Provided records:
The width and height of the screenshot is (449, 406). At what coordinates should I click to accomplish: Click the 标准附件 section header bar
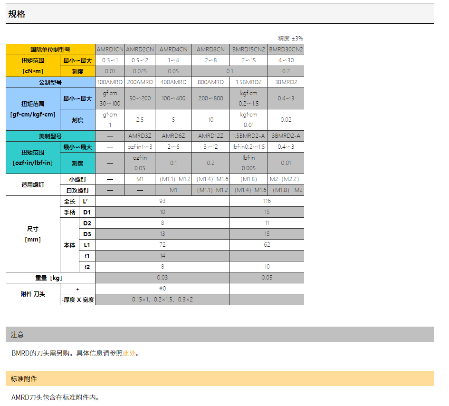pos(220,378)
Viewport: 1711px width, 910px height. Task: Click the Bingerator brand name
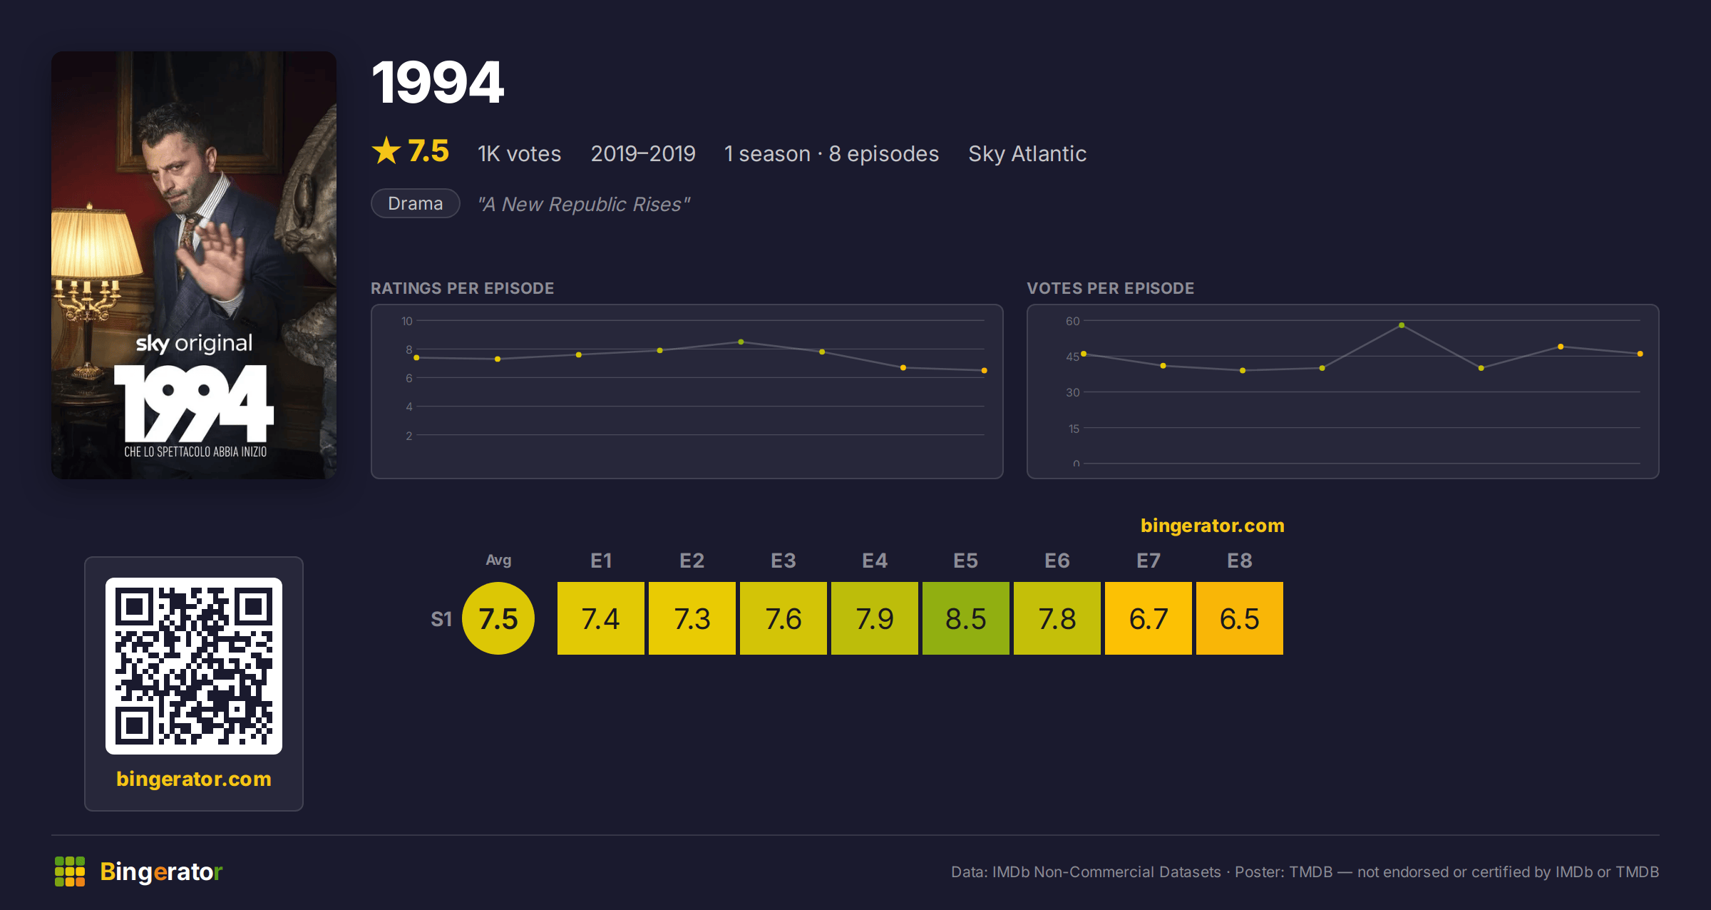click(x=161, y=871)
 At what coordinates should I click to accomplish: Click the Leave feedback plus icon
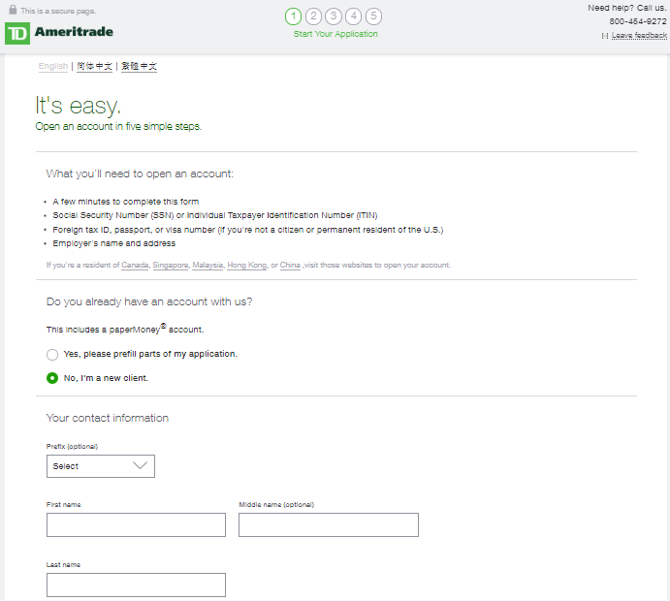pos(605,36)
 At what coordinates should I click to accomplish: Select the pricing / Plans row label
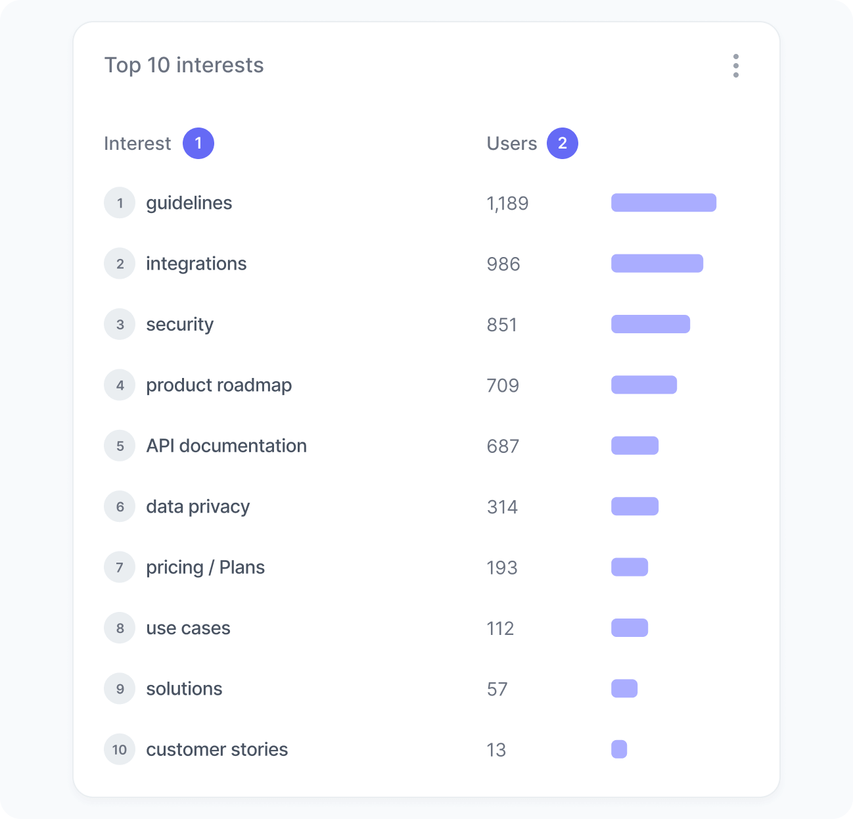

Task statement: Give the material from the start through the line containing "click(x=161, y=871)" as a two-column CSV with the headers instruction and coordinates, one row per item, each value in a single quoted field with line breaks replaced by spaces. Leave the pictures out.

Answer below:
instruction,coordinates
"The width and height of the screenshot is (449, 406). At what coordinates should I click to accomplish: Click the 标准附件 section header bar","pos(220,378)"
"Viewport: 1711px width, 910px height. Task: Click the Bingerator brand name","click(x=161, y=871)"